The little building boasts quite the history, having been a playhouse and then home to two different men during the 1930s before being adapted into a station for the Auburn Valley Railroad when it debuted in 1960. In recent years the station provided much-needed storage for the little railroad and had just undergone a complete makeover, with refreshed facia, paint and landscaping — just in time to show off its new appearance at the July Steamin’ Day until Mother Nature intervened.

We managed to salvage the walls and windows from the little station (erected as Tom Marshall’s playhouse in the 1930s). Miraculously, only one windowpane was broken, though the north wall and roof were badly crushed. Rest assured, the little station shall rise again! To learn more about its illustrious history, see below, including a link to donate toward its restoration. 

 

History of West Yorklyn Station (as told by Tom Marshall in the Weekly News, February 14, 2011)

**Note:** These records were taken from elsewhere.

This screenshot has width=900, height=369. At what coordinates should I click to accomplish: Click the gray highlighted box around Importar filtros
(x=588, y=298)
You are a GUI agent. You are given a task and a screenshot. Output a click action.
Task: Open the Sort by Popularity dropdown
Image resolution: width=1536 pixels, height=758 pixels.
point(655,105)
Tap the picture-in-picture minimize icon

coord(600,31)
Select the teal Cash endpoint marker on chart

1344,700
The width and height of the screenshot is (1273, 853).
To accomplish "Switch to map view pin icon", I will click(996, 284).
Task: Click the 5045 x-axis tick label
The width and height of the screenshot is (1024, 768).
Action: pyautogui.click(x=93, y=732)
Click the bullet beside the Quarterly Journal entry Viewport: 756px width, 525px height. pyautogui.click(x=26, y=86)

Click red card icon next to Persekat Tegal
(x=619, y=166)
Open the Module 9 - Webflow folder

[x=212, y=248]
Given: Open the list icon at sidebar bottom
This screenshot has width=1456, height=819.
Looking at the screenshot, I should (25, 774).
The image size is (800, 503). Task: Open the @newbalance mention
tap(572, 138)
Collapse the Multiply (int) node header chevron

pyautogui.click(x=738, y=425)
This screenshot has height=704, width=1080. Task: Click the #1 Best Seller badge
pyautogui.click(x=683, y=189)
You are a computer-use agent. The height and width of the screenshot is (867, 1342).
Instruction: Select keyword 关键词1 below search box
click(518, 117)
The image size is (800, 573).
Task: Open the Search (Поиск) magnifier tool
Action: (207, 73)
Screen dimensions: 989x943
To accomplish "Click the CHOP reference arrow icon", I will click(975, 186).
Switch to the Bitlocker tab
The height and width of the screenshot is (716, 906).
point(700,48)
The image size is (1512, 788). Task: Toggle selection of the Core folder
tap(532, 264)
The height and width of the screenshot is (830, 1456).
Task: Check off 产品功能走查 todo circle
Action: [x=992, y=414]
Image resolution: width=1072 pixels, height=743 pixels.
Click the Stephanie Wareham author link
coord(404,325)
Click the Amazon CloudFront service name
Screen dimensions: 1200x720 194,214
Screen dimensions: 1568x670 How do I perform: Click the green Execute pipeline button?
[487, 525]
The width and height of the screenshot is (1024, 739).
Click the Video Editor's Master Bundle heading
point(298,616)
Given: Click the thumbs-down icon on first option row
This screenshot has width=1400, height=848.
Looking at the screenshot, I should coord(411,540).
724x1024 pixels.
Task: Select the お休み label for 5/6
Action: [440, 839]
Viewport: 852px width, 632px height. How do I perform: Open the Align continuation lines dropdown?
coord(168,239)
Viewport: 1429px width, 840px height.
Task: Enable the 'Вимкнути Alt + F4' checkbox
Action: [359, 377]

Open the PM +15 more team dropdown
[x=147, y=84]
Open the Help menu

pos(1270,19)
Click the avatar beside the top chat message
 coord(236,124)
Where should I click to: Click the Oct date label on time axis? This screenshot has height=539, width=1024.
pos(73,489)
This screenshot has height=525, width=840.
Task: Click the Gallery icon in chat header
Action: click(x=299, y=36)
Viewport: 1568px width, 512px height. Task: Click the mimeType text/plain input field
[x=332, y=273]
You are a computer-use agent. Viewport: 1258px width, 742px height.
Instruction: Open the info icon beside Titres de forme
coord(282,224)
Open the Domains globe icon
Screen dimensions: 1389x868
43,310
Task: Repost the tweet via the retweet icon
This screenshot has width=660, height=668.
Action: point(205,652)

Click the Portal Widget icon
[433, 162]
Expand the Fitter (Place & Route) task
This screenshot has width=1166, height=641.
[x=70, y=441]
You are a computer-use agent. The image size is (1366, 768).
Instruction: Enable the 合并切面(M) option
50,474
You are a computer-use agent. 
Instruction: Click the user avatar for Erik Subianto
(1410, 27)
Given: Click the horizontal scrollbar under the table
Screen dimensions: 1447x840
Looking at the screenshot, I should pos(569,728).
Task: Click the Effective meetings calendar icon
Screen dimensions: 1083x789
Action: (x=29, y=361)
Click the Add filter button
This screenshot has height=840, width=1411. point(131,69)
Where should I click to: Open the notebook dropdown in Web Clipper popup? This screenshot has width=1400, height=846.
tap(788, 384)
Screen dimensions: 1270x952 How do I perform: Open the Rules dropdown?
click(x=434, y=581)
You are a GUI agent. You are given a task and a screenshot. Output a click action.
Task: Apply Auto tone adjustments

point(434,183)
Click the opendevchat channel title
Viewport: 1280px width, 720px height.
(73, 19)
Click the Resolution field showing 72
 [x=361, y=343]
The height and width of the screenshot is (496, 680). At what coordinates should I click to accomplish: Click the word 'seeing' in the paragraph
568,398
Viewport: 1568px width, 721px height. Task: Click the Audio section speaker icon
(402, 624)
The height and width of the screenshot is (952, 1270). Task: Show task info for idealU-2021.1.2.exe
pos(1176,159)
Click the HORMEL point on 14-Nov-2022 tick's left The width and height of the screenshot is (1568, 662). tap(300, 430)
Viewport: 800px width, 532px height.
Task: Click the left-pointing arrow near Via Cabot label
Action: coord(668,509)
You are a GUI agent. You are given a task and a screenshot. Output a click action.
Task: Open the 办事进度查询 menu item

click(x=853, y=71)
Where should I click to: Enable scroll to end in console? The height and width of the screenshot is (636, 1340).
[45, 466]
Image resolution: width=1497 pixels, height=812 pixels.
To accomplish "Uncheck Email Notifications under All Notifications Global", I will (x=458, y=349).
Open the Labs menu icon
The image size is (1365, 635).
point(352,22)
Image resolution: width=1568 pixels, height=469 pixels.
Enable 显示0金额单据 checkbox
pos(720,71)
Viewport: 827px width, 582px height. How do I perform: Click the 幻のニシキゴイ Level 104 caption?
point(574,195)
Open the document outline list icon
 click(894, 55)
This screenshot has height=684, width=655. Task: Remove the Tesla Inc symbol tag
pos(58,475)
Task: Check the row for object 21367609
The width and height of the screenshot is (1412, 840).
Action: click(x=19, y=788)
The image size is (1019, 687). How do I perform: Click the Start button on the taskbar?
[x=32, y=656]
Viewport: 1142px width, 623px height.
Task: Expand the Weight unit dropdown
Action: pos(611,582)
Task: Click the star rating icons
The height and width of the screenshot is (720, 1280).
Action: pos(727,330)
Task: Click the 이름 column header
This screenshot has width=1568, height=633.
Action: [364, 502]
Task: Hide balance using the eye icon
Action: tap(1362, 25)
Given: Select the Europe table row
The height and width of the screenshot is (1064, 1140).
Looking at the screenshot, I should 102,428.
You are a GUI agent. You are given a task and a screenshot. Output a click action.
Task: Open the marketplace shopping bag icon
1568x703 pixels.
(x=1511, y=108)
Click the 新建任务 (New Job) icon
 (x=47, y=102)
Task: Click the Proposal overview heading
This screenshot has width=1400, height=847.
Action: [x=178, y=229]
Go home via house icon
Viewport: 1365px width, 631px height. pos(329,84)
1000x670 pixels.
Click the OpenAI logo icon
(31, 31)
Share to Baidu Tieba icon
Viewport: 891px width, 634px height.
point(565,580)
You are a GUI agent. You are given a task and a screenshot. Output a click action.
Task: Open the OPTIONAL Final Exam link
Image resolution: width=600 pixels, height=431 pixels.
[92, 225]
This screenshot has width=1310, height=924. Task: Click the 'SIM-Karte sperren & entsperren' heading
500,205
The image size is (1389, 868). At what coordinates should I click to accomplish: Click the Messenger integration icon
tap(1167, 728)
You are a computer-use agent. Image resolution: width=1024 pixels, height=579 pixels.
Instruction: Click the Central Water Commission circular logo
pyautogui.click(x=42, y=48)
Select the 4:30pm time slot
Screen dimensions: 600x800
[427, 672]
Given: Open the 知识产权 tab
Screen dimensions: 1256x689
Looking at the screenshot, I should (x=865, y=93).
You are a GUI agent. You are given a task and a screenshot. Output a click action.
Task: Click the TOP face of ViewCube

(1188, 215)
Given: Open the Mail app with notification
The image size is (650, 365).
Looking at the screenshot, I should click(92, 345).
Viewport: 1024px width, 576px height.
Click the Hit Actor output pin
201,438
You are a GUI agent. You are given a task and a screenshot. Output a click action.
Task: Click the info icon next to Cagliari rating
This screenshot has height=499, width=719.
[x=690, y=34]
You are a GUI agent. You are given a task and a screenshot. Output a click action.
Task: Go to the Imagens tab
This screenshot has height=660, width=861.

The prefabricated “camping out” house, sold by a Minnesota company for $98 in the early 1930s (we have the original catalog) was advertised as being highly preferable to a tent. Ours was ordered by my father and erected, turned 180 degrees from its present orientation, as a playhouse for me and my friends. It was equipped with screens on the windows, a folding table, and benches that hinged to the wall. There was room for two or three small cots. Although I can remember the many fun times my friends and I had “playing house” and several meals eaten there, I can recall only one overnight stay. The Mancill twins and I looked forward to this, away from the care of our parents. We were making out well until my dad showed up about 8:30, concerned that we shouldn’t be there alone all night. I don’t know how we all fit, but he moved in, and four of us slept there until morning.

About two years later, a hired man named Bill Tate worked at Auburn Heights through one winter and spring. The little house was insulated with newspaper stuffed in the cracks, and Bill lived there with a small electric heater and an electric hot plate (stovetop). He walked to the garage for his bathroom, with a makeshift shower being installed in a back corner. The little house soon took on the aroma of Bill’s pipe, but the arrangement seemed to work out well. By late spring, however, Bill’s employment was terminated. I hated to see him go; 10-year-olds didn’t understand such things.

The next tenant was William H. Whorl. Bill was an orphan from upstate New York who, at age 22, came to Delaware seeking work. He, too, was hired as an outside man to assist “Cliffey” (Clifford Murray) and lived in the boardinghouse near the Yorklyn bridge. Bill fit in well wherever he was and got along fine with the bachelors living there, most of whom worked for the snuff mills. When the boardinghouse was torn down in 1937, Bill moved into the tiny playhouse. He lived there over a year and, on his meager wages, bought an Indian Motorcycle. As the mills got busier leading up to World War II, Bill went to work for National Fibre, where the pay was considerably better, and he married about 1940. He was in the service during World War II, and we corresponded when both of us were far from home. Following the war, my mother encouraged Bill to start a small nursery and lawn care business, as she had recognized his abilities along those lines. He was just getting started when he was killed in an automobile accident at the age of 33.

When the first Auburn Valley Railroad was built in 1960, the right-of-way came right alongside the little building. Still in its original location, Paul Wollaston built a lean-to overhang on the track side and enlarged the window thereunder so the building could be a ticket office. We called it West Yorklyn Station. About 30,000 Auburn Valley tickets were sold from this window between 1961 and 1965. When the Magic Age of Steam began in 1971, the building was rotated 90 degrees, with the ticket window then facing the mansion, and tracks came by on both sides. Tickets were sold both at the front gate and from this window. Finally, as the Auburn Valley came into current use about 15 years ago, the building was rotated another 90 degrees with the thought that the ticket window would be facing the present tracks, as the “upper line” had been abandoned. Unfortunately it has not been used as a ticket office in recent years.